SRHG's book spans NatGas wells (working interest math, decline curves, severance/ad-valorem), reinsurance treaties (XoL reinstatement bookkeeping, sliding-scale commissions), SFR portfolios (NOI + cap-rate-driven valuation), and crypto derivatives (Black-76 + margin posting). No vendor IBOR models all four natively. Every vendor would require custom extensions for at least three of the four — and those extensions would live in the vendor's schema, not in our code.

Decision

Build srDB as the canonical IBOR substrate. Keep ABOR external (vendor, or hand-off to the fund administrator) — see ADR-003: Shadow IBOR vs Replacement. The substrate is the operational + analytics layer, not the legal source of truth for fund accounting.
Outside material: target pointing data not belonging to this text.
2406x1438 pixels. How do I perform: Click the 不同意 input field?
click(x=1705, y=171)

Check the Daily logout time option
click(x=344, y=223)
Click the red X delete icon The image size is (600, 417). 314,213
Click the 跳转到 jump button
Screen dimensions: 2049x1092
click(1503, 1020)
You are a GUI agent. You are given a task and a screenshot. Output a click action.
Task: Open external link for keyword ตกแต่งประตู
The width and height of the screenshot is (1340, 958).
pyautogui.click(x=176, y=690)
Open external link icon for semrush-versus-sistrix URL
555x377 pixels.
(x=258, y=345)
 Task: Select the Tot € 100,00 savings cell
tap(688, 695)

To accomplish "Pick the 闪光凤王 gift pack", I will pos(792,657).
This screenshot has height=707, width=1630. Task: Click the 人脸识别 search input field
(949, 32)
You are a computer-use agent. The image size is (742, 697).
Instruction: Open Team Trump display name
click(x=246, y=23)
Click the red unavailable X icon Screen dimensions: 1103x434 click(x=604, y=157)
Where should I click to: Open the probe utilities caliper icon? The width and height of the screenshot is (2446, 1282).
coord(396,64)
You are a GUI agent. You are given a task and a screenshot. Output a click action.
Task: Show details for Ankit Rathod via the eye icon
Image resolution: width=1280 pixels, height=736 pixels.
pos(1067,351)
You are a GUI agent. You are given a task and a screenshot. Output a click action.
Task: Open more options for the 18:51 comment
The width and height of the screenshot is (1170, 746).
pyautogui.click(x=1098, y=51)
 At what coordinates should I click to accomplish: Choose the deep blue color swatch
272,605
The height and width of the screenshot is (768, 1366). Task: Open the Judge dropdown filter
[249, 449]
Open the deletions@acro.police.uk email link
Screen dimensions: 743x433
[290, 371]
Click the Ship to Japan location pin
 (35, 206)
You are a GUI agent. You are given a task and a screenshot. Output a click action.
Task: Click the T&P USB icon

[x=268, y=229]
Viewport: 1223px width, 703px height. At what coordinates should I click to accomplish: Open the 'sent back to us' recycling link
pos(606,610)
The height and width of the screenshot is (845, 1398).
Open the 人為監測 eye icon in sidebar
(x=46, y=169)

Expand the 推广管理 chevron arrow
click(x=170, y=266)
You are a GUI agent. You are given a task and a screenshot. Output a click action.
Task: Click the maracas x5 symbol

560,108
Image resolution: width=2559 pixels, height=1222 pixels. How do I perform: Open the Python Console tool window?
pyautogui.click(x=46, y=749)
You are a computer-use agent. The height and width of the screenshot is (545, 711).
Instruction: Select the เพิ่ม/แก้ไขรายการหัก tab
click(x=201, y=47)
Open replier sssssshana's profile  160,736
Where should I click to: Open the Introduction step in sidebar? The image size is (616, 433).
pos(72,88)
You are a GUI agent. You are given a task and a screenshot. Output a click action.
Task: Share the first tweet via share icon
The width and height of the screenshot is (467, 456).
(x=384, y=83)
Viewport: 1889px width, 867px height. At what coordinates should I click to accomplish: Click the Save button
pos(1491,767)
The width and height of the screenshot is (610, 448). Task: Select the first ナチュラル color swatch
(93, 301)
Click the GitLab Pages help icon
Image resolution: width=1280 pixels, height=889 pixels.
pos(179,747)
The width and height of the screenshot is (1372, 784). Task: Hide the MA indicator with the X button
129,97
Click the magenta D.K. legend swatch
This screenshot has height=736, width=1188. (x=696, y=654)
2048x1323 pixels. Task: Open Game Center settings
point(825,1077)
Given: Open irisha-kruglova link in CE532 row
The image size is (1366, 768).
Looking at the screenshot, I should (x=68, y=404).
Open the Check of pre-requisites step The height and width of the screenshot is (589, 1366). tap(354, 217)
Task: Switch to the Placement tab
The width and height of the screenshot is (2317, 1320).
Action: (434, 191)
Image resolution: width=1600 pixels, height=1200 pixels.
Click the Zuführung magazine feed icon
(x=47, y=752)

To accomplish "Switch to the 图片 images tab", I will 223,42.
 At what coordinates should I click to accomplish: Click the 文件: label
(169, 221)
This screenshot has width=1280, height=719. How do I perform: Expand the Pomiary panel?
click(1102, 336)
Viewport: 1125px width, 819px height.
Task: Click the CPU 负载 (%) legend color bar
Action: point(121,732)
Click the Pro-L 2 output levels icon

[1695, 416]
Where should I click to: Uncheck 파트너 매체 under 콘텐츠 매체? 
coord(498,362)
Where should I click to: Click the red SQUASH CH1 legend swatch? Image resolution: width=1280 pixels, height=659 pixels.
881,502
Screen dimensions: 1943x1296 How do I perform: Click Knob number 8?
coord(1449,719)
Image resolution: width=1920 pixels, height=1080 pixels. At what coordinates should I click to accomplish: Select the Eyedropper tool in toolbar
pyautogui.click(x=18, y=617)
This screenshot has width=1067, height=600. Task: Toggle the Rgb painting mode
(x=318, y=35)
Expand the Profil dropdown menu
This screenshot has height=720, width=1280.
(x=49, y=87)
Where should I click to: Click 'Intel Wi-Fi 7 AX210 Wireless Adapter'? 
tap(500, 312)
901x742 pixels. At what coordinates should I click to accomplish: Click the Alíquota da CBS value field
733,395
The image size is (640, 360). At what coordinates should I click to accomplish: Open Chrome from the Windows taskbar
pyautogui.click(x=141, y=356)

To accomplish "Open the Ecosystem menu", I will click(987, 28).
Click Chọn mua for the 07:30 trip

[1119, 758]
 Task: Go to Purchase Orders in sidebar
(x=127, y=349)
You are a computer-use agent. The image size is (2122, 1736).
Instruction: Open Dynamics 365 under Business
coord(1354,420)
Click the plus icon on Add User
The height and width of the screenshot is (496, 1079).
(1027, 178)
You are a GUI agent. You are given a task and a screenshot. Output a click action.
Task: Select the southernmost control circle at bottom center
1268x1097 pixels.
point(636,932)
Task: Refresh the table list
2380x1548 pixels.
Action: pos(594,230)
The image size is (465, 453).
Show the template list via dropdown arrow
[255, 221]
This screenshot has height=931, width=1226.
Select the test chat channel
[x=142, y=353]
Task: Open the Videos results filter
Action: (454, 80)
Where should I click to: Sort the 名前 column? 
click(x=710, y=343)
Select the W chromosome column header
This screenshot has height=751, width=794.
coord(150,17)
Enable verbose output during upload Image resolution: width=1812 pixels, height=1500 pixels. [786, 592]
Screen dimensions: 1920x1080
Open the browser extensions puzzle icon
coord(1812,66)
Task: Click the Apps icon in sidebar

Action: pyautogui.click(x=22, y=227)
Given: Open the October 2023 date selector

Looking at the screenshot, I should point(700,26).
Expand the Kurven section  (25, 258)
The custom build is justified by three concrete properties no vendor offers together:

  1. Schema-as-code under our control. Adding a fifth asset class is a PR. With a vendor, it's a roadmap conversation that takes 18 months and produces a stored-procedure extension we don't own.
  2. First-principles engineering identities in our codebase. Well DCF (pipelines/derive_series.py), treaty XoL payout with reinstatement bookkeeping (pipelines/treaty_xol.py), SFR NOI with hurricane impairment, Black-76 — all hand-written by us, traceable, testable, modifiable. Vendor "extensions" are black-box modules with support contracts.
  3. Agent-first tool surface. srdb_mcp/ exposes the substrate to an agent runtime in 9 typed tools. Wrapping a vendor IBOR's API in a similar surface is possible but the API contract is the vendor's, not ours.

Consequences

Positive:

  • Heterogeneous coverage from day one. The substrate handles all four asset classes equally well because it was designed for that.
  • Vendor risk goes to zero on the IBOR layer. The data + code are ours.
  • Iteration velocity is on engineering hiring, not vendor roadmap.
  • The agent-first surface is native, not bolted on a vendor API.

Negative:

  • Custom code is a team to maintain. The hiring plan is part of this decision (see ADR-006 candidate Phase 2 ADR on team shape).
  • We don't get vendor-provided ops out of the box: SLAs, regulatory certifications, 24/7 support, established audit firm familiarity.
  • Reconciliation discipline against the external ABOR (vendor or fund admin) is non-optional. The 4-table reconciliation model + break carry-forward in pipelines/reconcile_abor.py is the cost we pay for not being the system of record.

Alternatives Considered

  • Eagle PACE as full IBOR + custom extensions for the four asset classes. Workable but the extensions cost 12–18 months and produce schema in Eagle's account, not in our git. Loses the schema-as-code property we treat as load-bearing for team velocity. Reasonable if SRHG ever standardizes on Eagle for accounting and wants substrate-level reuse.
  • Aladdin for liquid + derivatives only, srDB for the rest. Two systems with two reconciliation surfaces. Doubles the ops cost; loses cross-asset queries (the substrate's headline). Possible if regulatory pressure forces Aladdin for one asset class; default position is to resist the split.
  • Geneva for fund accounting (which is really ABOR), srDB as IBOR substrate. This is the actual Phase 2 path. Geneva or the existing fund admin owns ABOR; srDB is the operational substrate that reconciles to it. ADR-003 already commits to this.
  • State Street Alpha / Northern Trust custody-bundled. Optimized for traditional alts managers with smaller heterogeneity. Wrong shape for SRHG's book; same private-credit and physical-commodity gaps as Eagle.